[Work to do]
List each line in the items below that contains the word "bounding". Case counts.

[Entries provided]
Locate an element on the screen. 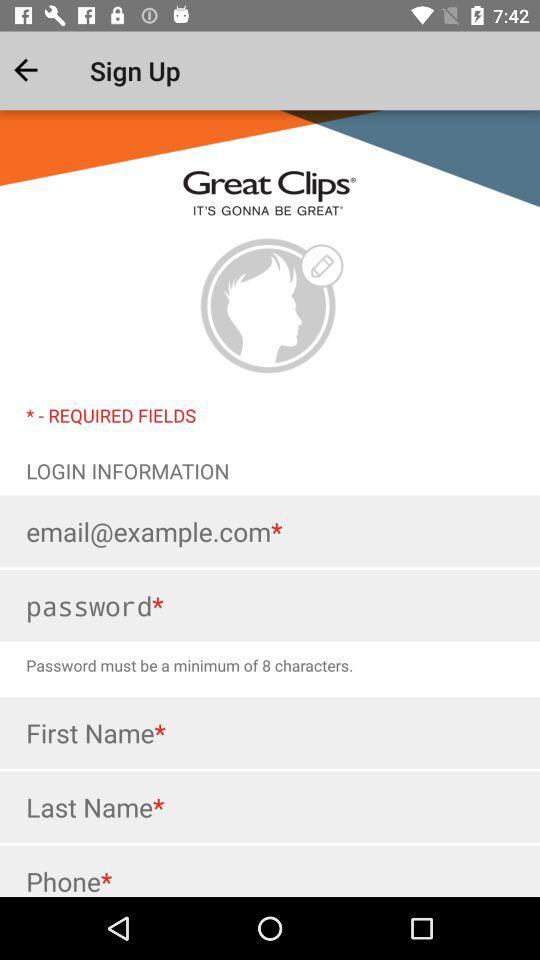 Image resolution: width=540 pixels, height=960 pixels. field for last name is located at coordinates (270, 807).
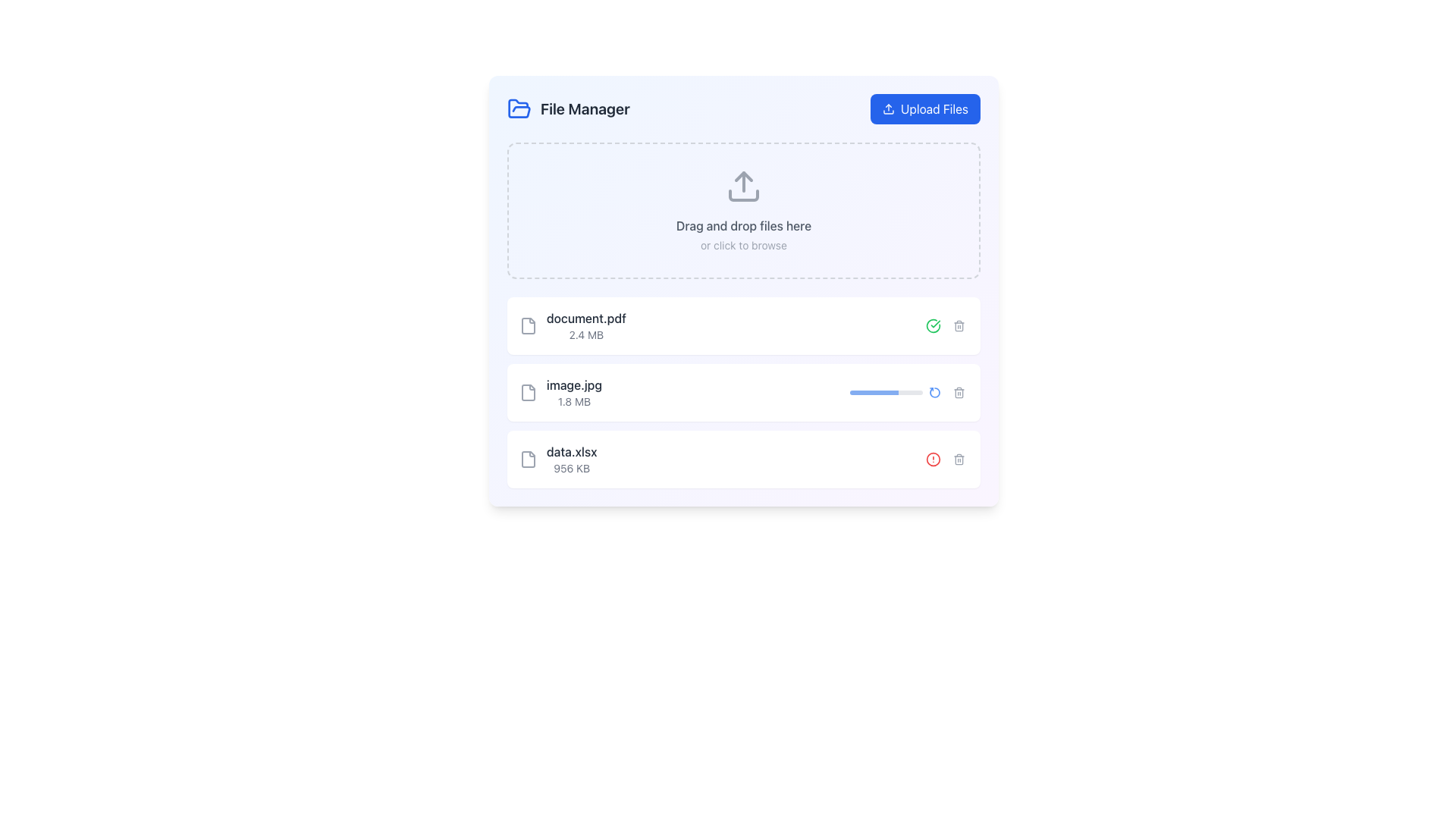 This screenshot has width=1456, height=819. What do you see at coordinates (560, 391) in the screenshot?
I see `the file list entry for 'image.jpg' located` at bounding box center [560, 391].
==
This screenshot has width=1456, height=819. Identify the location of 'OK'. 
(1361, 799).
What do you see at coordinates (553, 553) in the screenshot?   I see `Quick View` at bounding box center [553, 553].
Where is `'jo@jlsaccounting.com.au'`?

[Task solution]
I see `the file list entry for 'image.jpg' located` at bounding box center [560, 391].
What do you see at coordinates (553, 553) in the screenshot?   I see `Quick View` at bounding box center [553, 553].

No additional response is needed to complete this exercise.